Proposal: Revert bot for restoring the OSM Israel map

The vandalism against the OSM map in Israel does not seem to go away. We could expect it lo last for weeks if not more, similar to the on-going vandalism that still takes place in Ukraine.

To be able to recover from such attack in a systemic repeatable approach I would like to propose an algorithm for a revert bot.

This proposal is inspired by the recent reverts performed by @SomeoneElse and @woodpeck.
Thank you !!!

Feedback and comments are highly appreciated.

The problem:

Malicious accounts perform massive random modifications in the OSM data:

  • Moving nodes
  • Deleting and modifying tags
  • Performing the above multiple times in different changesets
  • Deleting elements
  • Adding new elements (I didn’t see such activity in the recent attacks)

The proposal

Create a bot that will revert all edits performed by a set of blocked malicious accounts.

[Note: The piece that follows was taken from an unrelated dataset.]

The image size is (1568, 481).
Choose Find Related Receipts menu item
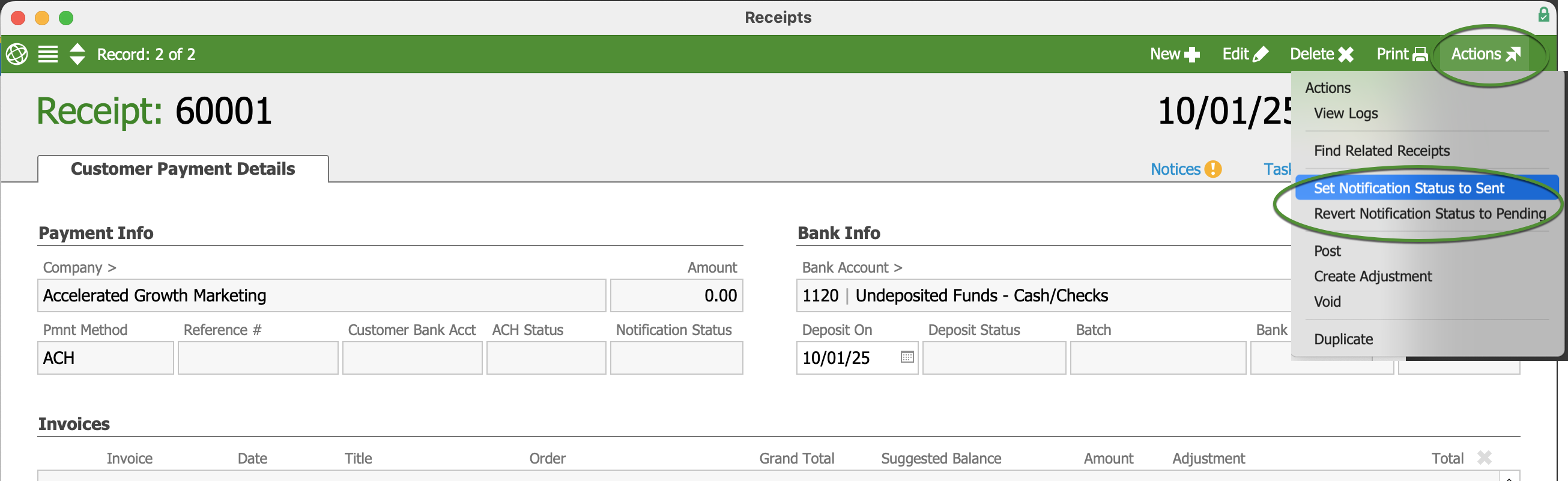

The bot will be used to define a “revert version” for modified and deleted elements which would be the newer of:

  • The version created by a known revert account, if any.
  • The version just before the earliest un-reverted edit by a malicious accounts.

Inputs

  • List of blockedmalicious accounts”.
  • List of known “revert accounts

Algorithm

  1. Determine a “earliest time” of the run by the minimal “created_at” tag of all changesets created by the malicious accounts
  2. Create the list of elements included in the changesets of the malicious accounts
  3. For each modified or deleted such element, determine the “revert version” by scanning the element’s versions from new to old
    1. Set the revert version to “unnecessary”
    2. If an edit was done by a malicious user, set the revert version to the previous version and continue with it
    3. If the version timestamp is before the earliest time or this version was created by a revert account , store the revert version found earlier and move to the next element.
    4. continue to the next version
  4. Restore modified and deleted elements to their revert version, unless it is unnecessary: nodes, then ways, and then relations
  5. Delete elements added by the malicious accounts, if still exist: relations, then ways, and then nodes

Notes

5 Likes

I am aware that there is currently another reversion tool under development, which will hopefully correct some of these problems.

One thing, though, with regard to:

Unfortunately, as we have seen this week, other mappers also do partial reverts, that can remove the latest set of bad data, but replace it with earlier bad data, & this revert then also needs to be fixed.

I completely understand your anger & frustration at the damage that has been done to the map in your area, but could I suggest that we all please hold off for a few weeks & see what emerges?

Exactly!
The approach here is to revert all edits performed after the malicious edits:

This is because only versions make by malicious account and revert accounts are considered.
Versions created by other accounts are ignored, including partial reverts done by accounts other than the given revert accounts.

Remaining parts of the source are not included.